AVS 49th International Symposium
    Biomaterials Tuesday Sessions
       Session BI+SS-TuA

Paper BI+SS-TuA4
Molecular Recognition Mediated Fabrication of Protein Nanostructures by Dip-Pen Lithography

Tuesday, November 5, 2002, 3:00 pm, Room C-201

Session: Molecular Recognition Surfaces
Presenter: S. Zauscher, Duke University
Authors: J. Hyun, Duke University
S.J. Ahn, Duke University
W. Lee, Duke University
S. Zauscher, Duke University
A. Chilkoti, Duke University
Correspondent: Click to Email
The spatially controlled immobilization of biomolecules on solid surfaces at the nanometer length-scale is driven by the possibility of fabricating new sensors and actuators that will enable detection and actuation at the single molecule level. This communication describes how dip-pen nanolithography (DPN) in combination with the high-affinity streptavidin-biotin, protein-ligand system provides a simple and versatile "bottom-up" approach to create nanoscale biomolecular architectures in a step-wise fashion. This method involves the fabrication of nanoscale features by patterning a self-assembled monolayer (SAM) of a COOH-terminated alkanethiol on a gold substrate by DPN, followed by covalent immobilization of a high-affinity small-molecule ligand (biotin) onto the nanopatterned SAM and subsequent molecular recognition of its protein binding partner (streptavidin) from solution. We fabricated streptavidin nanostructures with lateral feature sizes in the range of 10-400 nm by this method, and have shown that the streptavidin nanopatterns can be used as a template to pattern biotinylated molecules of interest from solution.
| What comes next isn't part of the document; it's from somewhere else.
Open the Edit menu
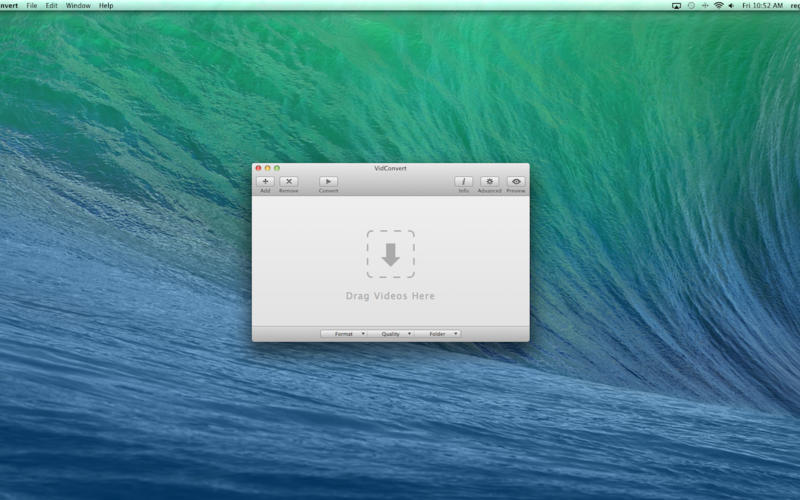 (51, 6)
Because the binding of the final, target molecule is mediated by a highly specific molecular recognition interaction that occurs solely in the patterned region against a non-fouling background, this approach should allow patterning a biomolecule of interest directly from complex mixtures such as cell lysate without purification, which is not possible with alternative DPN methods that involve physisorption or covalent conjugation.